A la veille de la Révolution française, un siècle plus tard, l'image de la société n'était pourtant plus la même. La morale dominante voulait toujours que les femmes fussent cloîtrées chez elles, sinon au couvent, mais elle était battue en brèche de plusieurs côtés.

Les femmes des classes populaires devaient bien se débrouiller pour subvenir à leurs besoins. Beaucoup travaillaient, ce qui les amenait à participer peu ou prou à la vie publique. Elles n'étaient pas pour autant indépendantes des pères et des maris, qui avaient le devoir de leur assurer un toit, ce qui permettait du même coup de les payer très peu.

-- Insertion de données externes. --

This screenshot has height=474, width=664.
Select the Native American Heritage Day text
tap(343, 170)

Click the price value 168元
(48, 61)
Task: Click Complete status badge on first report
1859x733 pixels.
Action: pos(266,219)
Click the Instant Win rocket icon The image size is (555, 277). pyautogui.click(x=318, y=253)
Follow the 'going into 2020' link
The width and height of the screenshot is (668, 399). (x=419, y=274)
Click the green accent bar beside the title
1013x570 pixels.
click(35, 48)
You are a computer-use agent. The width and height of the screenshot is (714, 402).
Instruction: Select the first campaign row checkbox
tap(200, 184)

Dès l'âge de 12 ans, les femmes ordinaires en Europe travaillaient pour aider leur famille et pour constituer la dot indispensable pour se marier plus tard. Elles se plaçaient avant tout comme servantes. Avec l'aisance accrue dans les milieux privilégiés des villes, la demande de personnel domestique augmenta, et comme, dans le beau monde, on exigeait des servantes qu'elles aient un minimum d'instruction et de tenue, l'instruction des filles fit des petits progrès. D'autant que la concurrence entre les Eglises catholique et protestante pour s'attacher les âmes avait quelques effets bénéfiques de ce point de vue. Dans les familles protestantes, par impératif religieux, on leur apprenait à lire au moins la Bible. Les curés catholiques créèrent donc des "petites écoles" de filles à eux, où on n'enseignait que ce qu'il fallait pour lire le catéchisme.

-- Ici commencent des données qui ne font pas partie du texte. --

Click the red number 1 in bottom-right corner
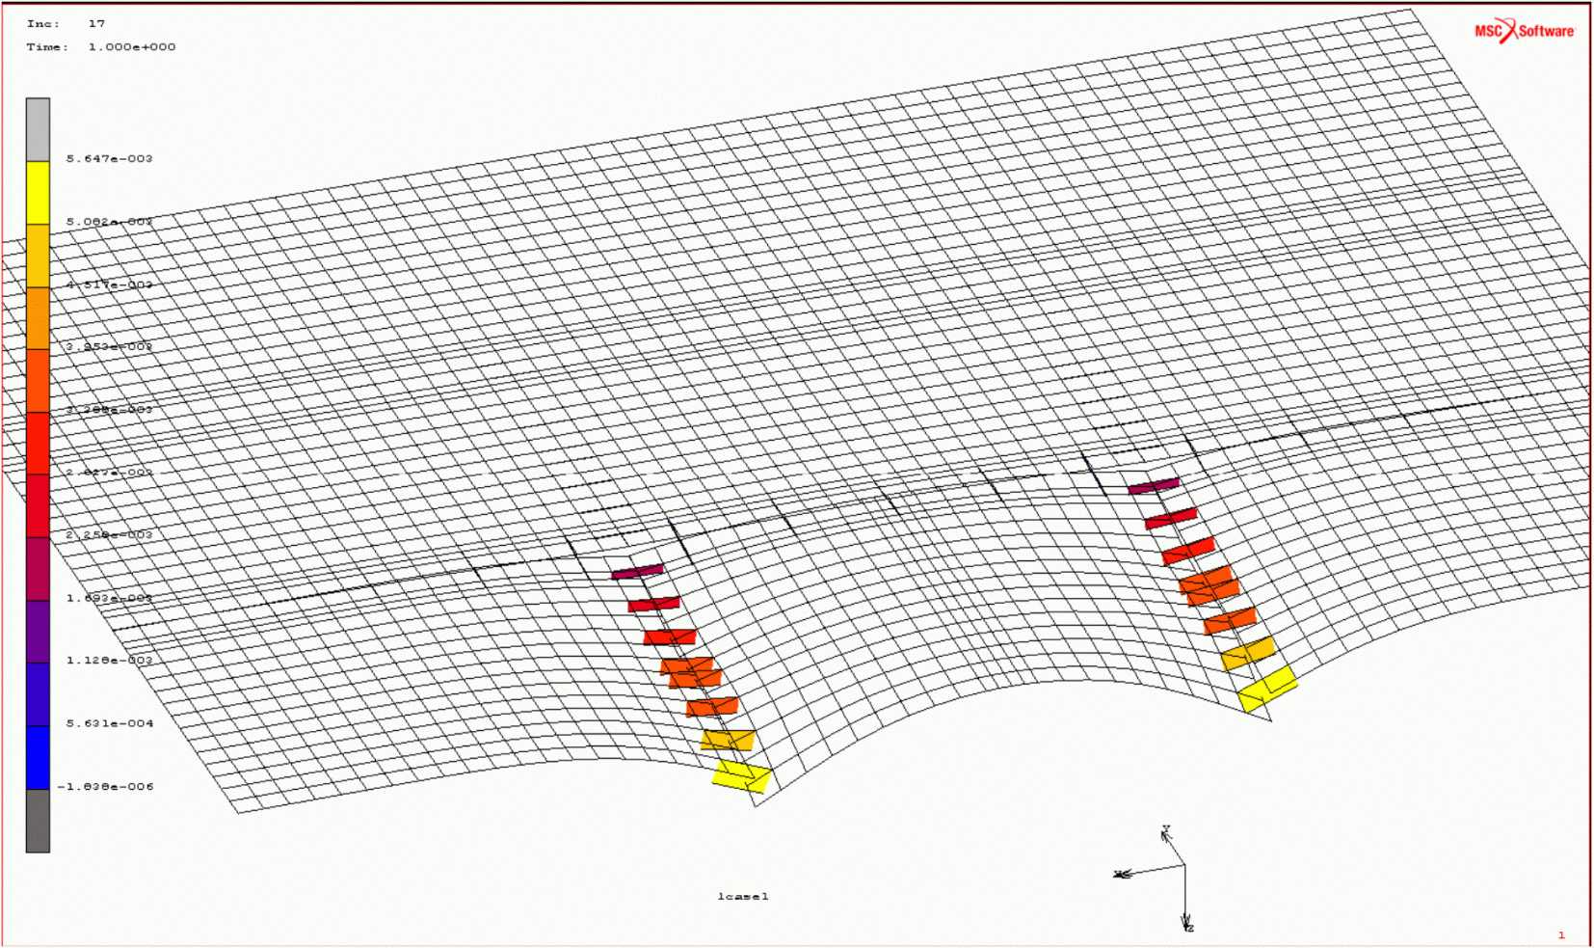1594x948 pixels. [1561, 934]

Quand elles étaient trop miséreuses et ignorantes, les filles qui affluaient des campagnes dans les villes se retrouvaient exclues, filles publiques que la police pourchassait, qui pouvaient être marquées à vie, emprisonnées par charrettes entières à la Salpêtrière.

En-dehors du personnel domestique, les femmes étaient employées dans le textile, où il y avait cinq fois plus de femmes que d'hommes, dans des conditions affreuses, avec des salaires de misère. D'ailleurs, dès qu'un nouveau secteur s'ouvrait, le fait de déclarer tel travail "réservé aux femmes" permettait aux patrons de payer des salaires plus bas.

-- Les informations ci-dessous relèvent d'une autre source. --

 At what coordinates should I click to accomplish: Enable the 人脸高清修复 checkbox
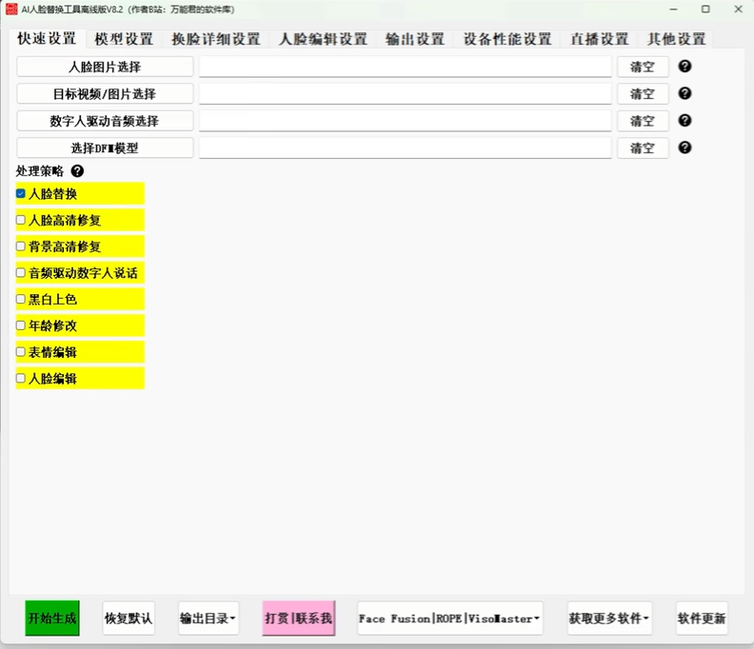click(x=21, y=220)

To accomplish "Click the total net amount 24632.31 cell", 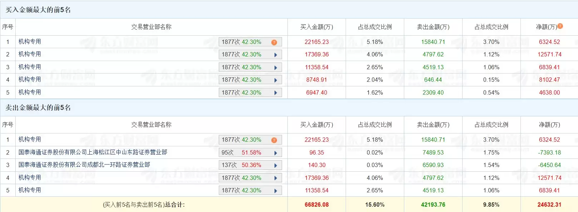I will tap(549, 205).

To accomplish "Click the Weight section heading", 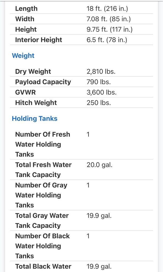I will [23, 56].
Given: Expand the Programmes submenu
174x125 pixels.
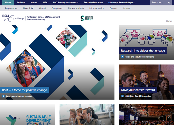Looking at the screenshot, I should (11, 8).

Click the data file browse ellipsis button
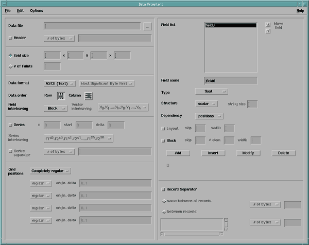click(147, 26)
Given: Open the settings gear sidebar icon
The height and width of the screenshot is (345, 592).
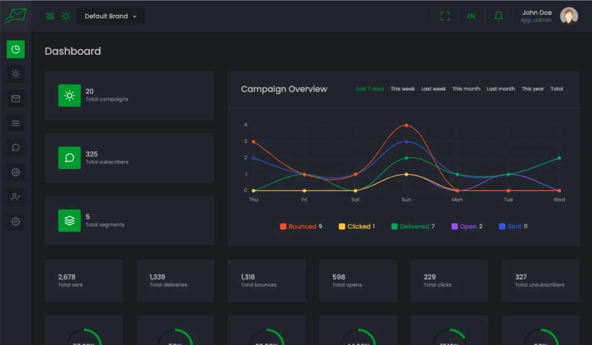Looking at the screenshot, I should tap(15, 221).
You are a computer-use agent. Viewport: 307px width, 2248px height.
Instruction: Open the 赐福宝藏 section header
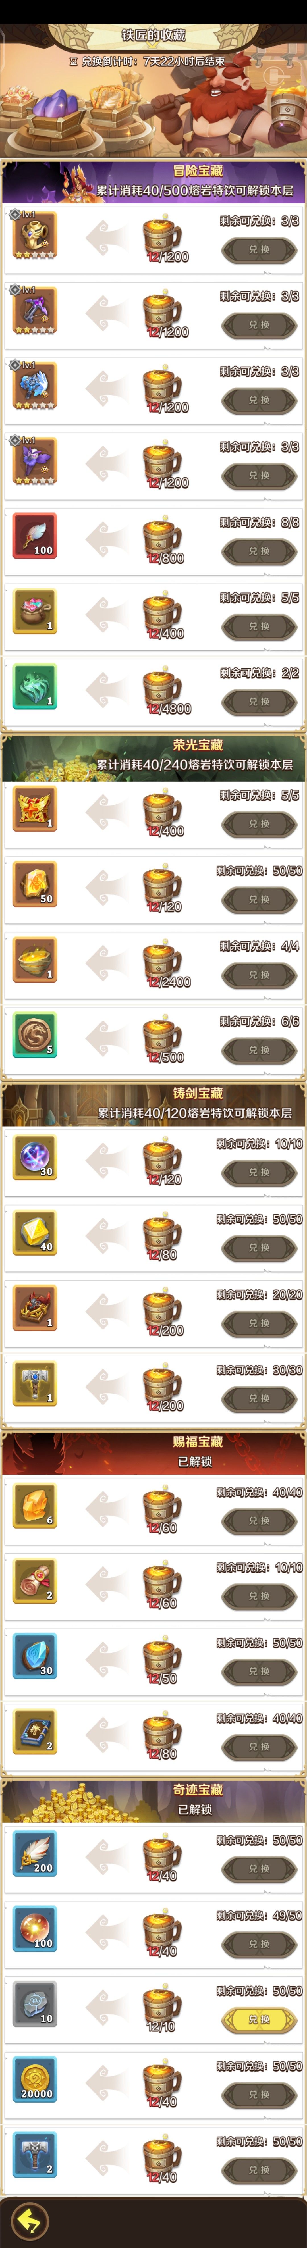[x=154, y=1451]
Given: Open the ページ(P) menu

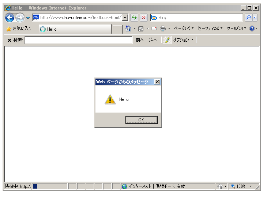Looking at the screenshot, I should (184, 28).
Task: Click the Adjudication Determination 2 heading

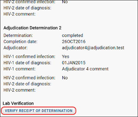Action: (32, 28)
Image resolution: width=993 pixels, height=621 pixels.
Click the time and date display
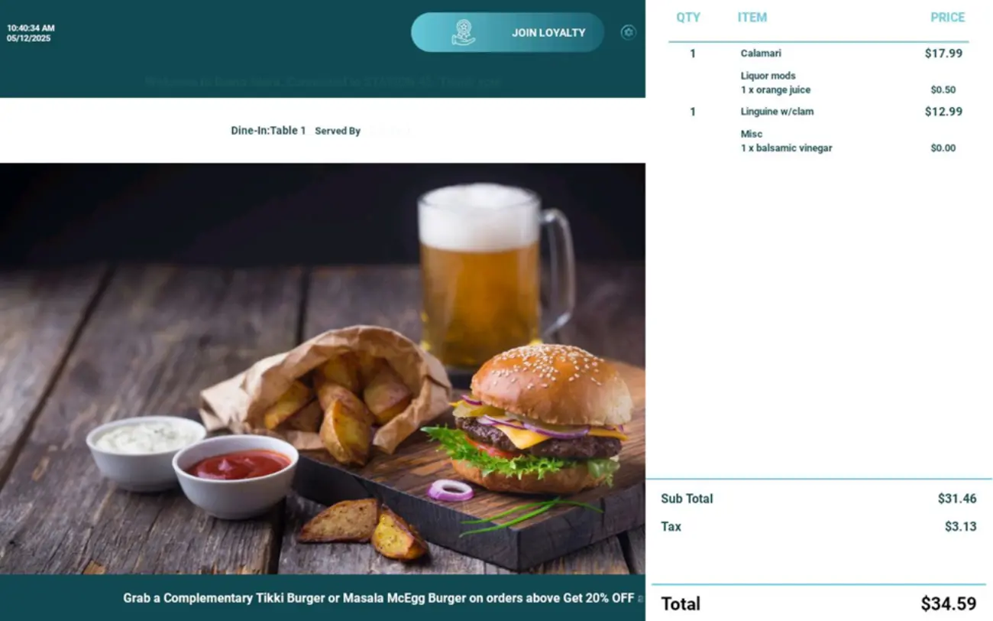pyautogui.click(x=31, y=33)
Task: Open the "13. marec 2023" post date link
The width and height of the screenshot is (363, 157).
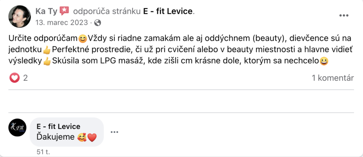Action: (62, 23)
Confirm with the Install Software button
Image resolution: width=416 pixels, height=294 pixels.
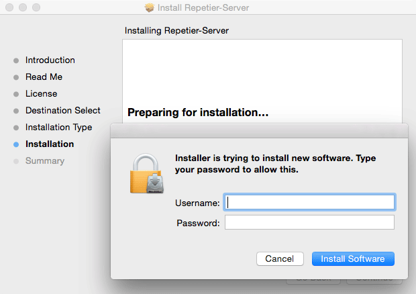point(353,258)
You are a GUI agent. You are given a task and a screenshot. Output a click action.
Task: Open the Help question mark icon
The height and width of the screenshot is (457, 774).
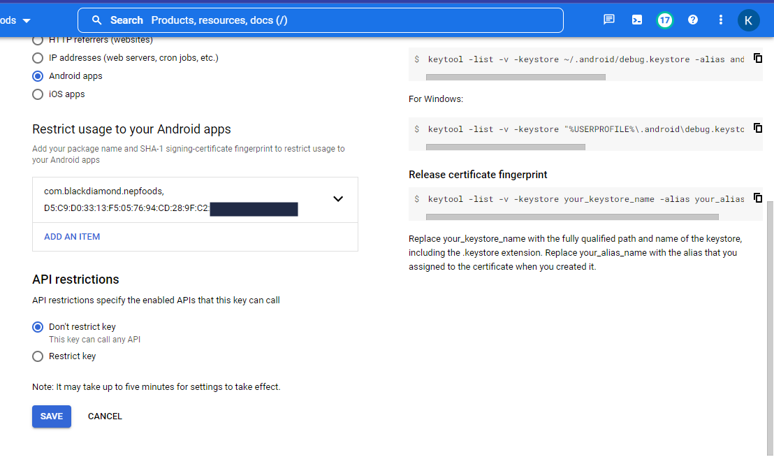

C'est dans les milieux des aristocrates et des grands bourgeois que les femmes firent à l'époque parler d'elles au point d'apparaître prépondérantes dans la vie sociale. L'usage et les moeurs avaient pris de grandes distances avec les règles officielles, bafouées ouvertement dans ces milieux, où des femmes d'esprit indépendant faisaient de la résistance.

Dans les fameux "salons", où hommes et femmes se côtoyaient, du moins en France, où se discutaient et s'élaboraient les idées nouvelles, les femmes occupaient une position respectée et estimée.

Le XVIIIe siècle en Europe, c'était bien un monde en mouvement ! Partout, en Angleterre, dans les pays allemands, en Italie, à Lyon, à Paris, il y eut des émeutes, des révoltes de toutes sortes. Et quand il y avait émeute, les femmes du peuple étaient au premier rang. Elles allaient jouer un rôle décisif dans les événements révolutionnaires de l'année 1789 en France. Les masses qui firent alors pour la première fois irruption sur la scène politique, et qui ensuite, à chaque crise, firent par leur intervention brutale le travail révolutionnaire pour le compte des bourgeois, ces masses furent largement des masses féminines.